Brake wise; the calipers had a clean and grease, new cables were fitted and new brake pads were adapted. The calipers themselves went straight on, no messing there. The replacement pads were a slightly different design to the original so needed to be adapted slightly. The pads used are 40mm long and can be slipped out of the backing plate. I didn’t want to just swap them out for 35mm blocks so I ordered some replacement Shimano pads. They were more elliptical than oblong so I had to trim a small section from the end to square it up before fitting. Great fit though! In terms of the cables, I’d gone for the best my usual supplier offers, PTFE coated with the pear nipples. I bought some good quality outer cable and alloy end caps too. Cutting the cables to exactly the same size as the old ones, they went on with ease. I haven’t tensioned the cables yet due to not having wheels but they’re almost there. I also need another cable clamp for the top tube. For now I’ve taped the frame where I want the clamps (and to protect the paint) while I look for a pair. They’re super expensive for such a small part though!
What’s left… Saddle and pannier rack! I greased up the seat tube before fitting the seat post but that was still very tight. Not sure why it’s so tight after the thorough cleaning but the grease should stop it seizing again. The Brooks saddle looks amazing! After the saddle came the pannier rack. It’s just a small alloy one but I thought it might be useful to have. Again, I taped up the frame to stop the brackets damaging the paint and clamped it down for an initial alignment.
Gearing! This bike, as I think I’ve said before, has a three speed shifter. An indexed three speed shifter. I’d cleaned the shifter, derailleur and chain tensioner during the week and they came up really well. I absolutely love the copper chain tensioner. It’s beautiful. I still have the old cable on for the derailleur at the moment but don’t worry, there is a new one to go on. As for the wheel side of things I thought I’d got it right with a three speed freewheel.
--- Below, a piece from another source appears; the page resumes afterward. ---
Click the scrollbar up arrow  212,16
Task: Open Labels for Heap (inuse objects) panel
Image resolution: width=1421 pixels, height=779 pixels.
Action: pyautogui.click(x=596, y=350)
There were only two units on eBay that I could find so I’ve ordered one to try however after researching Bayliss Wiley I’m wondering if the bike used one of the setups I saw in a image of one of their hubs. It did look like it had three sprockets exactly the same size but I’m wondering if that was a technique used… Check it out here.
I think that was about the end of assembly for now. I had hoped one of the 27″ wheel sets I’d picked up would fit but they’re just too big. Fitting the 27″ wheels and looking at where the brake pads were originally aligned to I think it’s safe to say the bike had 26″ wheels originally. One more thing to look for.
So here it is. An almost fully assembled (circa 1940s) France Sport. I realise I still need to fit the head badge too… the rivets are on their way.